The SSD cache management system may trigger a cache recovery thread after abnormal power outage or normal start of a node. The recovery thread may read the super block area 310 in FIG. 3 to obtain identifiers of all to-be-recovered slabs in the SSD 130.
It should be understood that to-be-recovered indexes in the DRAM 120 are indexes corresponding to KV pairs stored in the SSD 130. Therefore, an identifier of a full slab in the SSD 130 can be determined based on information recorded in the super block area 310.
Step 520: Read indexes in the slabs in the SSD 130.
The recovery thread can read the indexes in the slabs in the SSD 130. For example, the index 326 and the index 327 stored in the slab 322 in FIG. 3 can be read.
Step 530: Traverse all the read indexes and insert the indexes into the index table in the DRAM 120.
After reading the indexes in the slabs in the SSD 130 to the DRAM 120, the recovery thread may insert the read indexes into the index table in the DRAM 120. For example, the read index 326 and the read index 327 stored in the slab 322 may be inserted into the index table in the DRAM 120. The following describes a specific implementation of inserting an index into the DRAM 120 in detail with reference to FIG. 8 and FIG. 9, and details are not described herein.
Step 540: Determine whether indexes in the last slab have been read.
The recovery thread may repeat step 520 and step 530 until indexes are recovered in all slabs in the SSD 130.

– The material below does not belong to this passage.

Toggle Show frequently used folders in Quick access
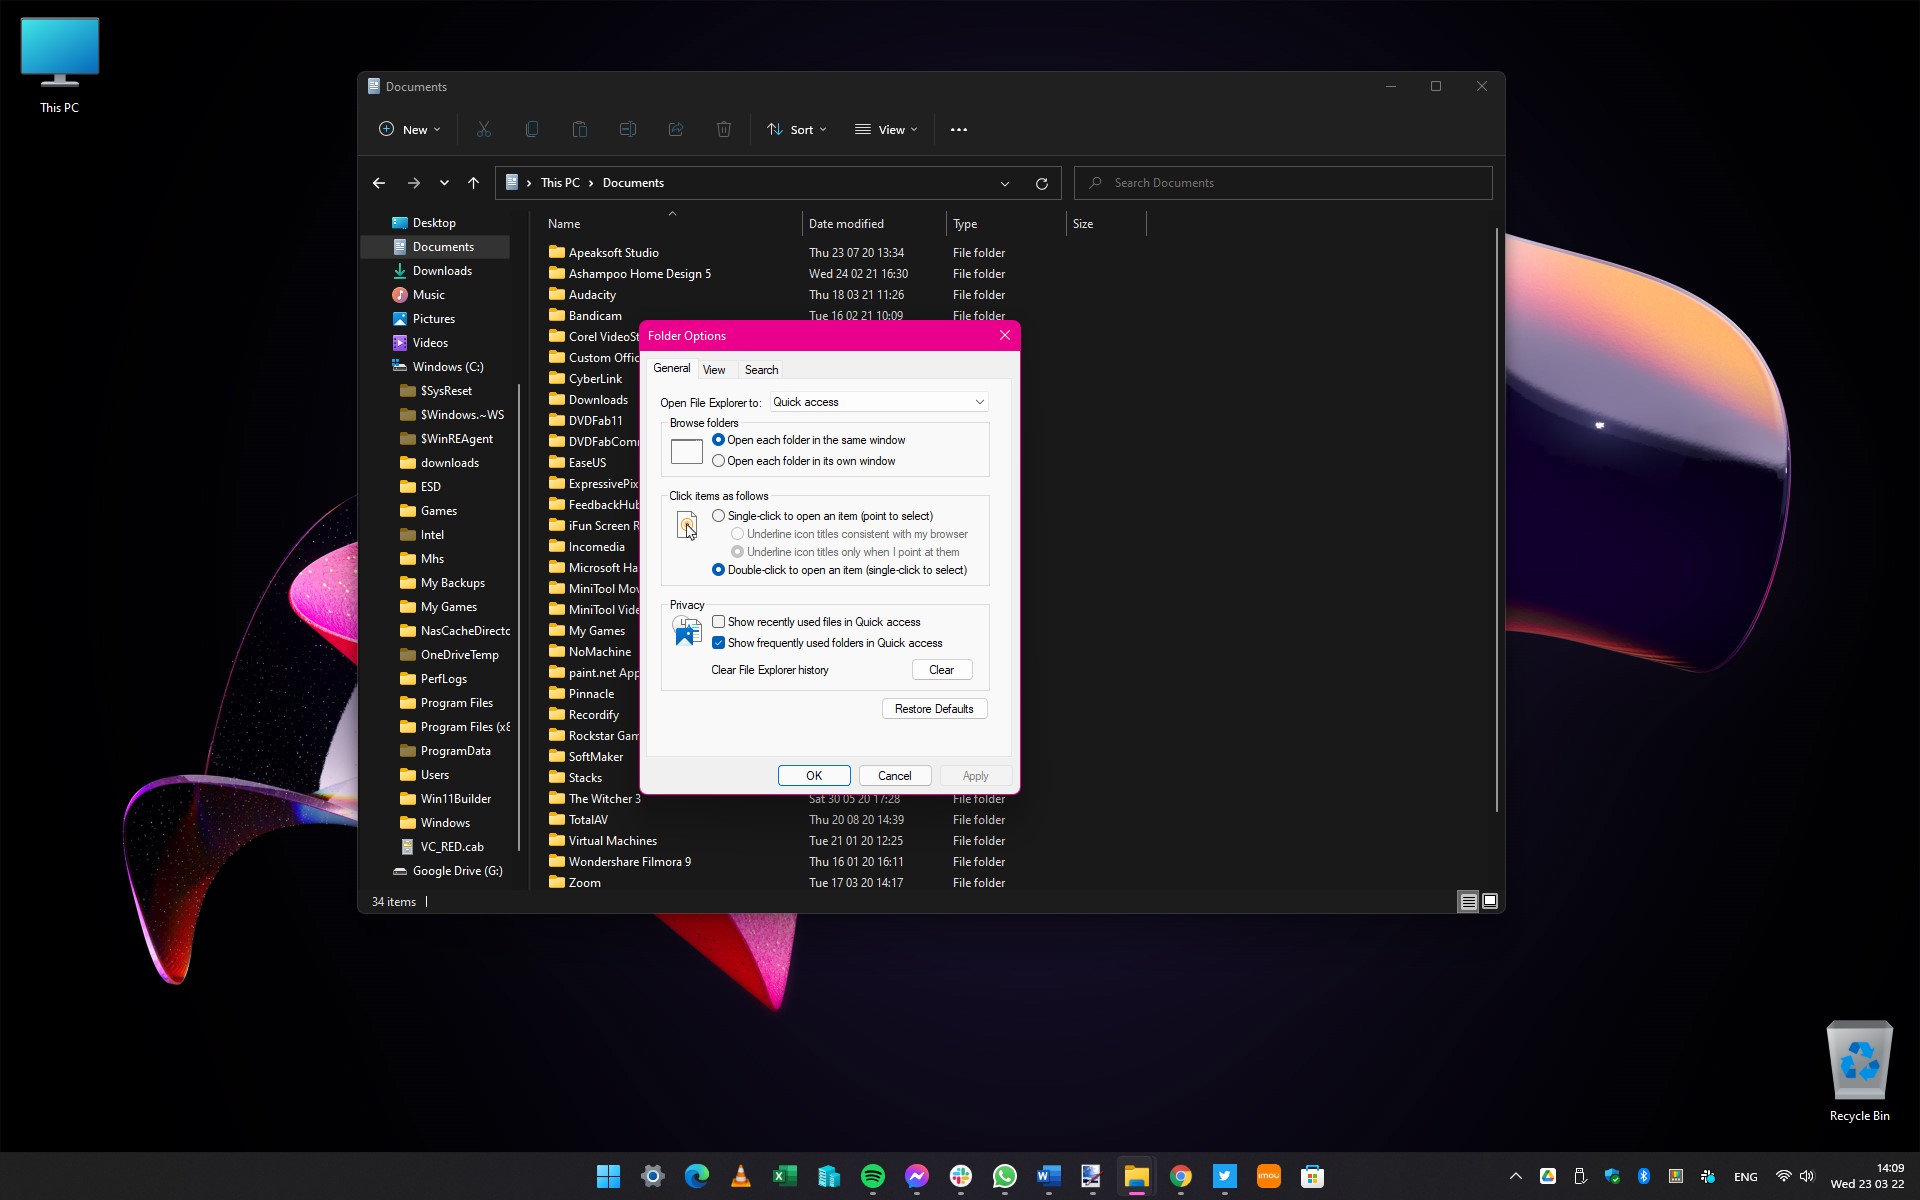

If the indexes in the last to-be-recovered slab have not been read, step 520 may be performed to read the indexes in the slabs in the SSD 130.
If the indexes in the last to-be-recovered slab have been read, step 550 may be performed.
Step 550: End.
In some embodiments of this application, during cache recovery, a plurality of indexes consecutively stored in a slab can be read through just one IO, and the plurality of indexes can be recovered to the internal memory DRAM 120. Because there is no need to read all the slabs in the SSD 130, fast recovery may be implemented.
Optionally, in some embodiments, during cache data writing, data may be first aggregated in the internal memory DRAM 120 and then the aggregated data may be written into the SSD 130, thereby reducing internal garbage collection overheads of the SSD 130.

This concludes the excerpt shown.